Orang biasanya memikirkan takdir justru ketika dia sedang berada dalam masalah, lebih khususnya kekecewaan/kegagalan. Dan sangat umum terjadi, bukan malah memahami algoritma takdir, tapi justru menjadikannya semakin jauh dari Tuhan atau bahkan membenci-Nya. Ya itu wajar. Penting dipahami, se-benci apapun manusia pada Tuhannya, Dia selalu memberi rezeki kepadanya.
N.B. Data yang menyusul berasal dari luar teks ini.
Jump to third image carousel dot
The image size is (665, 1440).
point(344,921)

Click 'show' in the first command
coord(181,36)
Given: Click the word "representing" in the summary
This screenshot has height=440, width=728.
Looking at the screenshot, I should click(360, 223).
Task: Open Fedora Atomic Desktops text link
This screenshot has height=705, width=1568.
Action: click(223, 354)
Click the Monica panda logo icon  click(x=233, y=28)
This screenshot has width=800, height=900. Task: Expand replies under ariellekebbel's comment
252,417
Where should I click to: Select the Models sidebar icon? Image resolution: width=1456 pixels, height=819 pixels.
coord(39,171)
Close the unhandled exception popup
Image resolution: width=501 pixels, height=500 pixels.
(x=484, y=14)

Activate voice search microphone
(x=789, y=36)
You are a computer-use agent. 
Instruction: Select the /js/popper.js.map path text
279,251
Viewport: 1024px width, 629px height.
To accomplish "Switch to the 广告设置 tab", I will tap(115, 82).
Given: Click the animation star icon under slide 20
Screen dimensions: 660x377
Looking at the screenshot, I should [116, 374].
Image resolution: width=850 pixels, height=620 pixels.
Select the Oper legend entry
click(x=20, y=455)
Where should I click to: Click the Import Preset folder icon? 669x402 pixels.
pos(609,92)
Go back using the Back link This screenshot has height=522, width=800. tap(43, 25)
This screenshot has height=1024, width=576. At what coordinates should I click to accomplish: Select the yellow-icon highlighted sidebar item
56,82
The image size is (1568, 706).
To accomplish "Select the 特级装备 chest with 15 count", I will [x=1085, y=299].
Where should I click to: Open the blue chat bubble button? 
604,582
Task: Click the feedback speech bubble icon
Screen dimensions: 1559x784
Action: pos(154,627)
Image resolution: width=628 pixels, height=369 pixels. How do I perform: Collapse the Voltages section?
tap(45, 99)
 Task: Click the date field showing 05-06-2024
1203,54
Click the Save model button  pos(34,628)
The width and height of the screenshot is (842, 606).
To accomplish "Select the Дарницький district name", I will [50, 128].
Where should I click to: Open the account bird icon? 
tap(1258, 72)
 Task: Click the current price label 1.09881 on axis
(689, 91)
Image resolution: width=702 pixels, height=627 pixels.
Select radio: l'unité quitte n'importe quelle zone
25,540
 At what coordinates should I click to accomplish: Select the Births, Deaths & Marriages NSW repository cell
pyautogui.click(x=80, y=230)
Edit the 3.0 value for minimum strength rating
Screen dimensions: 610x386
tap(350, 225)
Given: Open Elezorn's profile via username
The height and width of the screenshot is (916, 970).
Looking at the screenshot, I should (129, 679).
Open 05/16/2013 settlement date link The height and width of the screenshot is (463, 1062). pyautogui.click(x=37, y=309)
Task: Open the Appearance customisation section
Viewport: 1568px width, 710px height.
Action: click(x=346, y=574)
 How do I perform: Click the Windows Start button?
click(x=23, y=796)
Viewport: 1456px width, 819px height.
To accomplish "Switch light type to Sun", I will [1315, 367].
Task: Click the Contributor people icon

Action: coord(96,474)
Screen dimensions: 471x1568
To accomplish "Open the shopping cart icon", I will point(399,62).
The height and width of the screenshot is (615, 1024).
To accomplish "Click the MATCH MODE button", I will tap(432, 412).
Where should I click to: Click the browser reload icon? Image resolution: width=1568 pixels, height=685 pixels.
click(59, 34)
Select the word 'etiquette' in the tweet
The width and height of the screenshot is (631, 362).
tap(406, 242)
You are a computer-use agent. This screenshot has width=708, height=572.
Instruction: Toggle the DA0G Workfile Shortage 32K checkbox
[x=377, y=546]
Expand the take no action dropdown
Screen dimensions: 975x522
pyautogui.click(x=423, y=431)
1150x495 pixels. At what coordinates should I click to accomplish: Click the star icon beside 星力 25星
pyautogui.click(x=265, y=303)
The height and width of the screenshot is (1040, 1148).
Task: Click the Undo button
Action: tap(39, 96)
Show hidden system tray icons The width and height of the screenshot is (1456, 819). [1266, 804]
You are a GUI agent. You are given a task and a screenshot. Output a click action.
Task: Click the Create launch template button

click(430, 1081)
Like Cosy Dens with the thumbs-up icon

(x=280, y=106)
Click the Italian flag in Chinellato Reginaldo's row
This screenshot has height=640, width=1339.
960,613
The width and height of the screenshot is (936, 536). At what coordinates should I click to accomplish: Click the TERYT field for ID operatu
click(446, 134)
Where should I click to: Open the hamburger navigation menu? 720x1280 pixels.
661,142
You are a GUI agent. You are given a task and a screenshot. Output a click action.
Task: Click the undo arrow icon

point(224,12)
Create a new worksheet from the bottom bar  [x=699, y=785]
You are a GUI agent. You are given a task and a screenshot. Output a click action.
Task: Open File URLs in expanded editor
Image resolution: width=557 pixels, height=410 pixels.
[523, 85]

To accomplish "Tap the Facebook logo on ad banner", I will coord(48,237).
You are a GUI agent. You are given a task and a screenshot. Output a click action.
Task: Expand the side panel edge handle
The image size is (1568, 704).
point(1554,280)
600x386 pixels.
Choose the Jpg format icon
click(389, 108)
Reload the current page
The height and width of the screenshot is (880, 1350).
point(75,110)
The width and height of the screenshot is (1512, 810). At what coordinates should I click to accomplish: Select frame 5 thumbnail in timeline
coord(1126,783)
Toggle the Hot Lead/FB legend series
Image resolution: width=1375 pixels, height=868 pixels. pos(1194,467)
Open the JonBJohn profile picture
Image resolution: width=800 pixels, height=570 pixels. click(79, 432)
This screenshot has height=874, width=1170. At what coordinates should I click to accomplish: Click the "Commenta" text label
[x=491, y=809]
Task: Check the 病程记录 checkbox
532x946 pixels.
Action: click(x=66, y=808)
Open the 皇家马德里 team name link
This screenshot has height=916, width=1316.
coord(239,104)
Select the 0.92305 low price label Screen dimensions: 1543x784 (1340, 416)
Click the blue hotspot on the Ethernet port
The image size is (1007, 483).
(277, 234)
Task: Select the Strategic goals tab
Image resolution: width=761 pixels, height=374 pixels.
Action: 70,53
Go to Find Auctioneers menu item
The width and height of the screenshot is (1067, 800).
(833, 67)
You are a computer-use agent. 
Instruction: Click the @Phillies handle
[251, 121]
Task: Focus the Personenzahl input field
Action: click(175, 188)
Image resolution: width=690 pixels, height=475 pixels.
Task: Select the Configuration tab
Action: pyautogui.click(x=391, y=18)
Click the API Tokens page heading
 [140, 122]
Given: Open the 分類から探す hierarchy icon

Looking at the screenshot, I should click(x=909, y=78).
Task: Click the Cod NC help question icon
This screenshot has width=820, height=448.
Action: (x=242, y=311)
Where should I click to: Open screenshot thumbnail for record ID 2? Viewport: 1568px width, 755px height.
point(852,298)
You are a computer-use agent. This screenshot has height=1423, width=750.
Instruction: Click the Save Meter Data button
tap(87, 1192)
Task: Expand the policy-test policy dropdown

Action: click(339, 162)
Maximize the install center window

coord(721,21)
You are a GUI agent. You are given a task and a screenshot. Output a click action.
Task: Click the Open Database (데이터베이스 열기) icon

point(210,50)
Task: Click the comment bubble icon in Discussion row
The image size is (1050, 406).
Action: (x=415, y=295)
Jadi, Tuhan merencanakan apa menentukan? Einstein dan Niel Bohr pernah berdebat juga tentang ini dalam konteks fisika kuantum. Saat Einstein bilang _Tuhan tak bermain dadu dengan semesta ini_ . Maksudnya, tidak mungkin semesta ini diputuskan dari sistem yang tak bisa dihitung (wilayah kuantum). Bohr lalu menjawab : Berhentilah mengatur apa yang Tuhan lakukan. Sekaliber 2 tokoh besar fisika itu pun kebingungan, apalagi kita yang hitung-hitungan pakai kalkulator saja masih sering salah. heheh
Jadi, bagaimana menyikapi takdir? Begini *sederhananya* :
Tuhan itu maha berilmu dan maha baik. Dia menetapkan garis-garis takdir terbaik beserta _qadar_ (kemampuan) tiap makhluknya. Qadar ini, seperti AI (artificial intellegence) / kecerdasan buatan yang terus bisa diupgrade. Ada ketetapan yang tak bisa diubah, seperti lahir di keluarga mana dan perempuan atau laki-laki (operasi kelamin bukan berarti operasi takdir/qodrat). Tapi ada ketetapan yang bisa diubah, misal cantik atau tampan, kaya atau miskin, bodoh atau pintar, dsb. Semua itu adalah qadar yang bisa diupgrade. Seperti kata-kata : kamu tak bisa memilih lahir di keluarga yang bagaimana, tapi kamu bisa menentukan (berusaha) masa depanmu seperti apa. Sebagian anak terlahir dengan kemewahan, sebagian lagi terlahir dengan otot dan/ otak yang kuat untuk memikul beban takdirnya sendiri.